- DVD Cover image
- Directed by: Shaji Azeez
- Written by: Shaji Azeez Gireesh Kumar
- Produced by: Basheer Silsila Shaji
- Starring: Kunchacko Boban R. Sarathkumar
- Cinematography: Anand Balakrishnan
- Edited by: V Sajan
- Music by: Mohan Sithara
- Release date: 8 October 2010;
- Country: India
- Language: Malayalam

= Oridathoru Postman =

Oridathoru Postman is a 2010 Malayalam comedy film directed and co-written by Shaji Azeez. The movie features Kunchacko Boban, R. Sarathkumar and Innocent in the lead roles. Kunchacko Boban as a postman in this film was featured in a Kannada textbook.

== Plot==
Raghunandan is a native of Chenankuzhi village and the son of Gangadharan, the village postman. Gangadharan is a lazy man and does not do his duties well. Raghu has to face the anger of the villagers because his father does not deliver the mails or money orders in time.
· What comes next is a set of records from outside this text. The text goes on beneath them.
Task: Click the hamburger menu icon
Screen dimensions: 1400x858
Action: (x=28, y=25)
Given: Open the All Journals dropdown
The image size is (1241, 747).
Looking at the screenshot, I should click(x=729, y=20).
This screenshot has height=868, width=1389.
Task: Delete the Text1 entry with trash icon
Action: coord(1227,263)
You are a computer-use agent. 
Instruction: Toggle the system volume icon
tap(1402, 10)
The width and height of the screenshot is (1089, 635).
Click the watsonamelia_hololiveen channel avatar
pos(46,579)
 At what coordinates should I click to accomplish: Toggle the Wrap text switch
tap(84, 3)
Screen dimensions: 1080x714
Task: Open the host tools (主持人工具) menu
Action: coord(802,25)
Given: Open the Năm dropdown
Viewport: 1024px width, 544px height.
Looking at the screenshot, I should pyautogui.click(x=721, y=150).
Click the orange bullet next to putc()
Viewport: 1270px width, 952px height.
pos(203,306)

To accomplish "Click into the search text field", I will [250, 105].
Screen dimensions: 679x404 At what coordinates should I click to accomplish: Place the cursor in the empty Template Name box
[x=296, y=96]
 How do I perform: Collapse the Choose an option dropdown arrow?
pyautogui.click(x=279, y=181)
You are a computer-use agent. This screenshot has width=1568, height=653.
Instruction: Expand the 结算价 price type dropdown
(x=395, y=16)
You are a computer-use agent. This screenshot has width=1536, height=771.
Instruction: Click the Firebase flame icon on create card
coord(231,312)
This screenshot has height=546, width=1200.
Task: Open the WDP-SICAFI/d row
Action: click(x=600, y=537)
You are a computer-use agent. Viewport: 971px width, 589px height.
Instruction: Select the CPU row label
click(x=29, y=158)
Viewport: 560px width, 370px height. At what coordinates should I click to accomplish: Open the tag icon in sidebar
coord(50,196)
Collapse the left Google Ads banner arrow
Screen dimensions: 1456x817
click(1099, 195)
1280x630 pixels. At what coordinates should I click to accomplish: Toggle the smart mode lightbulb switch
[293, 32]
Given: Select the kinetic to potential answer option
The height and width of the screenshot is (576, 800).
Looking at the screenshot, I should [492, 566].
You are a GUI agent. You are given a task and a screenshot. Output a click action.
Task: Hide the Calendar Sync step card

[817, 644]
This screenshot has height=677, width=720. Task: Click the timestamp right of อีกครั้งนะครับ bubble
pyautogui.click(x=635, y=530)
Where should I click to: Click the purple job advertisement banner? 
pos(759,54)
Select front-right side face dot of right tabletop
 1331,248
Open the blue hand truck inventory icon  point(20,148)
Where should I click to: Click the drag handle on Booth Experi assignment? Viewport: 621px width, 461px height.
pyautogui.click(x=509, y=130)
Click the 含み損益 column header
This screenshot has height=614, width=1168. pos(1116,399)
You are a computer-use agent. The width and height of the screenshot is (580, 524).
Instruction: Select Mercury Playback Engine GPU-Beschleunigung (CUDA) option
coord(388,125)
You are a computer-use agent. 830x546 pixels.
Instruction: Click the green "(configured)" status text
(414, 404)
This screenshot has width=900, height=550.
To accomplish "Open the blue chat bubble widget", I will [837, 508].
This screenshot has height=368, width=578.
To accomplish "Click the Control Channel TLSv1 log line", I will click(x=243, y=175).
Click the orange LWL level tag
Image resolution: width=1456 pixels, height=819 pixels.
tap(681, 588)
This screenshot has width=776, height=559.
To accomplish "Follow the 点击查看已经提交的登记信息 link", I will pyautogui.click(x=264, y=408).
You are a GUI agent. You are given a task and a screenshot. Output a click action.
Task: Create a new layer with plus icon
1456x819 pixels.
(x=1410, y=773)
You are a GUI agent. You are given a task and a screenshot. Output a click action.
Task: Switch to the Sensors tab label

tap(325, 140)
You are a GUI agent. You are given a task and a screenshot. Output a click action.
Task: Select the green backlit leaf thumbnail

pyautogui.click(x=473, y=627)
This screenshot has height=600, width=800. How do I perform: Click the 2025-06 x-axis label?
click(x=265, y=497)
Raghu on the other hand is a hard working young man and does any help to the villagers. He is in love with Usha, a student in the PSC exam coaching class where he does part-time teaching. Raghu also plays the mediator in most of the village's major issues. In one such attempt, he meets Yasin Mubarak and this meeting changes his life forever.

==Production==
The film was mainly shot at various locations in Thodupuzha. The background score of this movie is copied from film Road to Perdition.